Sunday, May 19, 2013

#30daychallenge Day 3


 No Expectations.
16th March 2013

Wouldn't we all love to migrate to a world where we didn't need to meet demands after never-ending demands? This is a practical society in which we live in and have grown used to. Generations after generations of people have it drilled into their minds that practicality is key, above all else. If expectations were to cease their domination over everybody for just a day, what would you do? There's so much I can think off the top of my head already!

Travel.
I'm sure lots of people have had 'Travel The World' as their resolutions at some point in their lives. When I was young, I always watched those TV dramas where couples grew old together, passed their family businesses to their grown-up children and embark on round-the-world tours. With shining eyes, I wondered to myself how long it would have taken them to fly around the entire globe. The wanderlust bug frequently comes knocking on my door, and honestly, if time and money weren't such pressing issues, I would book an air ticket, and assume the persona of a crazy enthusiastic tourist in a completely foreign place for as long as I want to with no reservations. I will climb mountains even though I'm terribly unfit, just because I want to see gorgeous views of entire cities and villages and just so I can feel like I am on top of the world. I will work in lush green fields and rice paddies for free, just because I want to smell fresh grass and flora, and interact with workers I don't have any chance to see in concrete jungle Singapore. I want to experience what it feels like to grow and eat your own food, and to feel satisfaction no matter how tiring it will be. Thank God for all these farmers in the world, who work under the scorching sun everyday to provide not only for themselves, but for the rest of the world. I will jump off a waterfall, go para-sailing  ride horses through vast fields and laugh at their manes swinging wildly in the evening breezes, just because I can. And then some day, I might just settle down in a sleepy small village and take root there. Experiencing a completely different way of life is something not everyone can or wants to throw themselves into, but why hold back until we grow old and are retired before we entitle ourselves to the beauty that the globe has to offer? The world is that big, and we are only this small. If it takes the span of a lifetime to find that genuine happiness that is described in novels, then bring it on, anytime. 

Write.
Whenever I tell people my dream is to become a writer, more often than not I receive weird responses from them. They either throw bewildered looks in my direction or they just go all silent. So many people tell me that it is simply not feasible to be a writer in a result-oriented society. 
'Writing won't bring you money. Don't make it your main job, you can do it on the side as a hobby. Etc etc'. I know where all these comments are coming from, because I know that writing is hardly a profession that brings with it fame and riches. Writers/artists on TV are always depicted as people who are constantly in need of money, cannot put food on the table, are weird characters that spend their day bumming around, or are depressed people. I love writing, and I know that someday when I have the means to, I will spend everyday writing about anything and everything, I will publish as many books as I want to, and I'll buy those rainbow-colored pens and notepads I loved as a kid just so I can feel happy filling up page after page with the written word. And all these alone are more than enough to reflect the beauty that writing can bring. No wonder writers are genuinely happy and love what they do completely, even if they aren't the most materialistically rich people on the face of this earth.
+-------+
» **JOBS**
(1) From the blog post on life without expectations, extract the passage that begins at the words "No Expectations." and stops after "my head already!".
(2) Rewrite the paragraph of the blog post that opens "Whenever I tell people my dream" as a short bulleted list that keeps its main facts.
(3) In the blog post's paragraph beginning "I'm sure lots of people," list every activity the writer introduces with the words "I will."
Work only from the blog post above.

» **SUPPLIED RECORDS**
+-------+
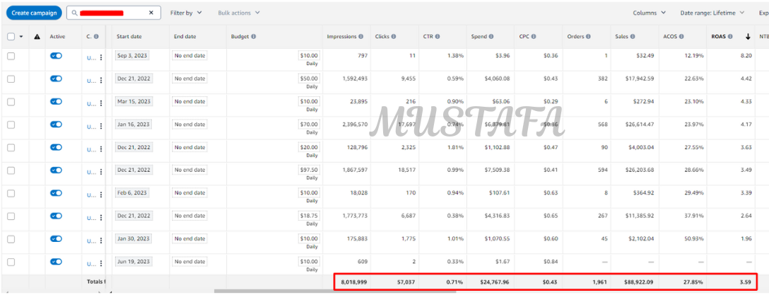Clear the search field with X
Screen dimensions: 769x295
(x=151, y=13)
+-------+
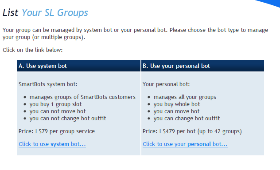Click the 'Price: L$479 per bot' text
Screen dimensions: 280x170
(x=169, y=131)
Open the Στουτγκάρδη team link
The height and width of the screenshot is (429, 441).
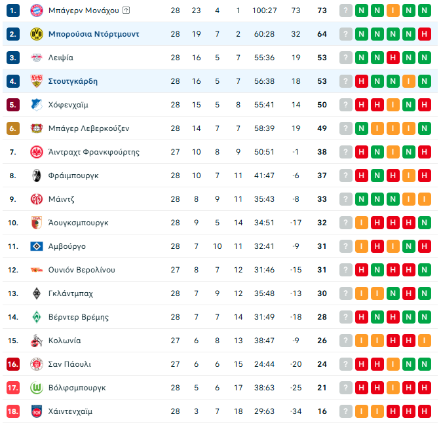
+-------+
» **ANSWERS TO EACH TASK**
(1)
No Expectations.
16th March 2013

Wouldn't we all love to migrate to a world where we didn't need to meet demands after never-ending demands? This is a practical society in which we live in and have grown used to. Generations after generations of people have it drilled into their minds that practicality is key, above all else. If expectations were to cease their domination over everybody for just a day, what would you do? There's so much I can think off the top of my head already!

(2)
- People often react strangely when the writer says the dream is to become a writer.
- They either give bewildered looks or go silent.
- Many say being a writer is not feasible in a result-oriented society.

(3)
- Climb mountains
- Work in lush green fields and rice paddies for free
- Jump off a waterfall
- Go para-sailing
- Ride horses through vast fields